Dass der Zoodirektor den Tiger zur Strecke brachte, bevor er auf die Besucherwege und ins Freie gelangte, habe möglicherweise Schlimmeres verhindert, sagte ein Sprecher der Polizei. "Der Zoodirektor hatte die richtigen Waffen dafür." Die Polizei habe mit den üblichen Dienstpistolen nicht viel anrichten können. "Unsere Pistolen können so einem Tier gar nichts anhaben, der schüttelt sich höchstens einmal kurz", sagte ein Sprecher. Das Wirtschaftsgebäude sei für Besucher nicht freigegeben gewesen. Allerdings hätte das Raubtier durch ein Fenster weiter fliehen können.

Der Kölner Zoo wurde 1860 gegründet und zählt damit zu den ältesten Tierparks in Deutschland. Auf einer Fläche von rund 20 Hektar werden rund 10.000 Tiere aus mehr als 750 verschiedenen Arten gehalten. Pro Jahr werden 1,4 Millionen Besucher gezählt.

Im März war in dem Zoo ein Gepard über eine Gitterabsperrung gesprungen und aus seinem Gehege geflohen. Das Tier konnte in der Flamingoanlage wieder eingefangen werden. Verletzt wurde bei dem Zwischenfall niemand.

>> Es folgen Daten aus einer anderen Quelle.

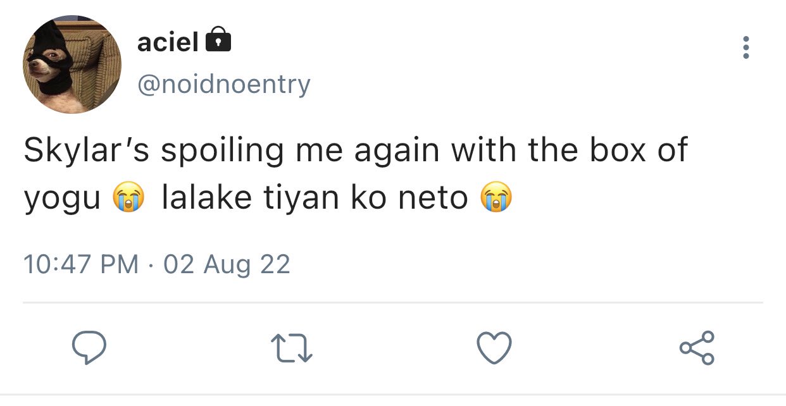
Task: Click the divider line above the action icons
Action: 393,303
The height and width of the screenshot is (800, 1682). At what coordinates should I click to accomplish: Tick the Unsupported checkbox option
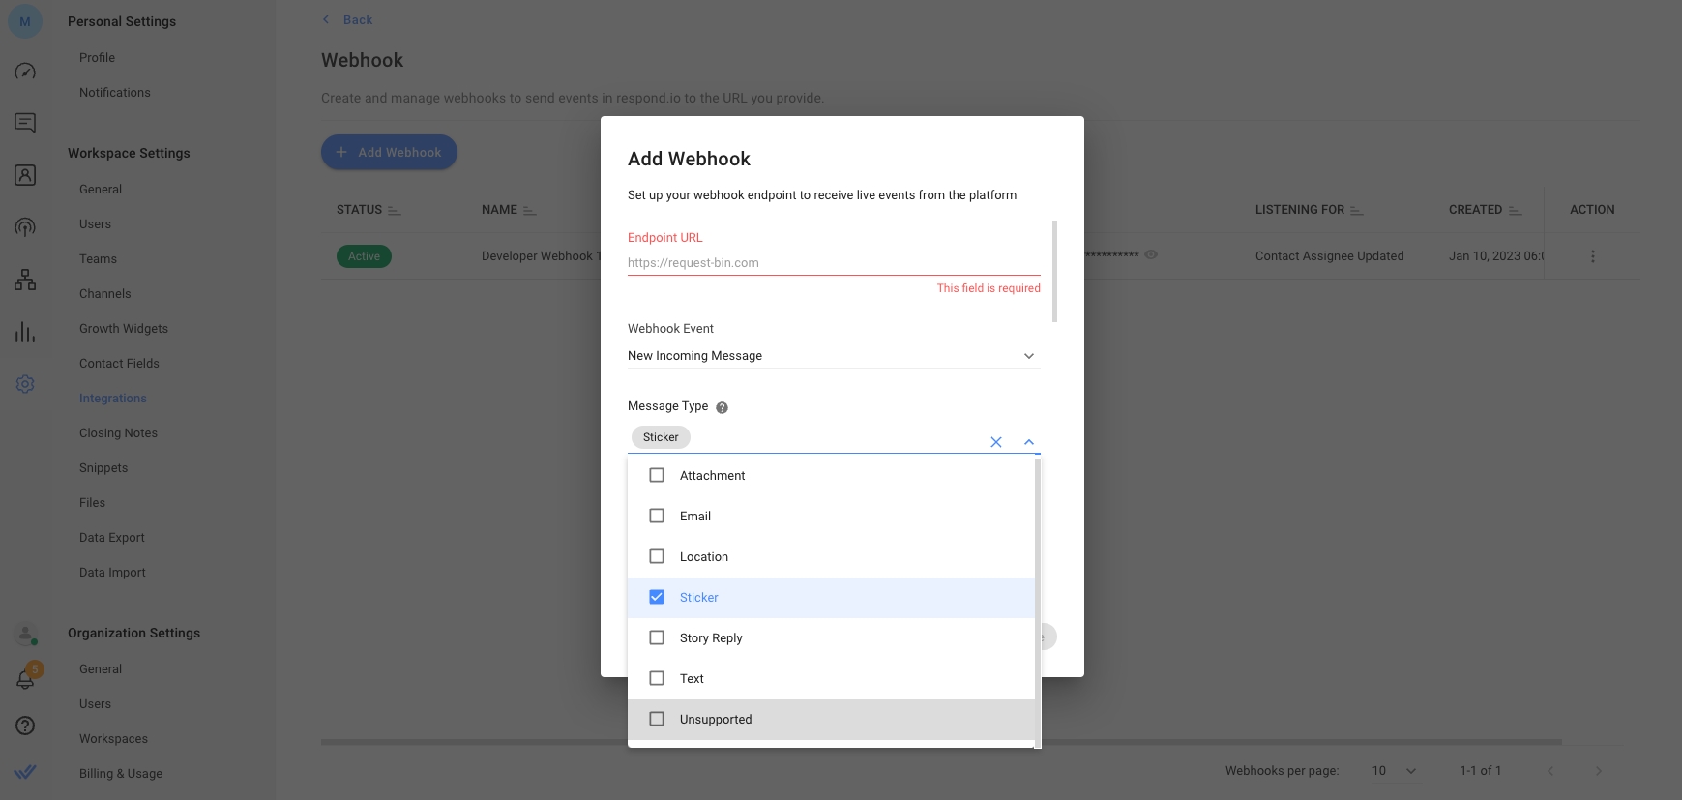[657, 720]
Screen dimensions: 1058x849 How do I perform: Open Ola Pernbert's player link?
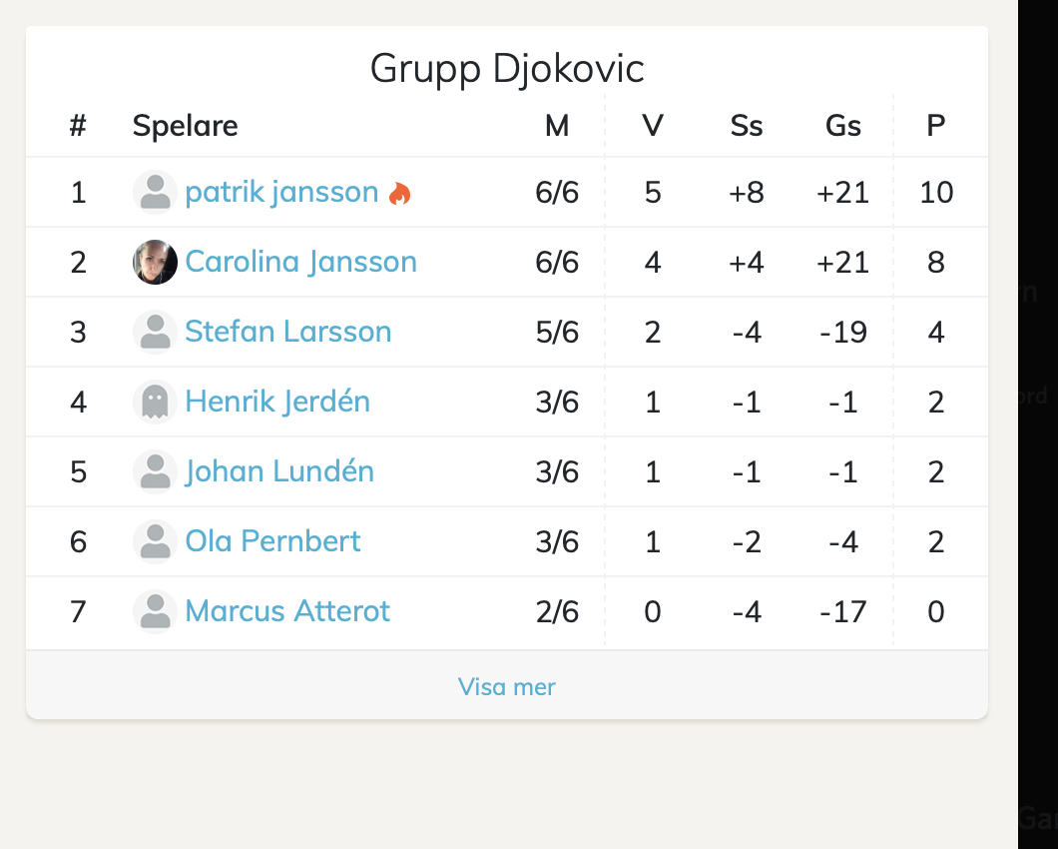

Immer wieder kommt es zu gefährlichen Zwischenfällen in Zoos (s. Infokasten). Im Osnabrücker Zoo entkam zuletzt ein Wolf gleich zwei Mal innerhalb von vier Wochen. Beim letzten Mal hatte er einen Elektrozaun abgerissen und war aus seinem Gehege gesprungen. Ein Tierpfleger konnte das Tier mit einem Kescher einfangen.

Tiger in Zoos sind verhaltensgestört

Der Sprecher der Tierschutzorganisation WWF, Jörn Ehlers, sagte, die in Zoos gehaltenen Tiger seien allesamt verhaltensgestört und würden in freier Wildnis nicht überleben. Die Zahl der frei lebenden Tiger wird auf 3200 geschätzt. Die Einzelgänger durchstreifen große Gebiete nach Nahrung; der Mensch gehöre in der freien Natur nicht zur Beute der Raubkatzen. Die Tierrechtsorganisation Peta Deutschland forderte Bundesministerin Ilse Aigner auf, die Haltung von Großkatzen in Zoos zu verbieten.

Der Sibirische Tiger gilt als eine der größten Katzen der Welt. Er kann eine Körperlänge von 2,80 Meter und ein Gewicht von über 250 Kilogramm erreichen und hat eine Lebenserwartung von bis zu 20 Jahren. Wie alle Unterarten des Tigers ist auch der Sibirische Tiger in freier Wildbahn von der Ausrottung durch den Menschen bedroht. Nachdem sein Bestand im Jahre 1940 auf lediglich 20 bis 30 Tiere gesunken war, wurde er unter strengen Schutz gestellt. Heute überleben etwa 200 Sibirische Tiger in einem einzigen Schutzreservat in Sibirien.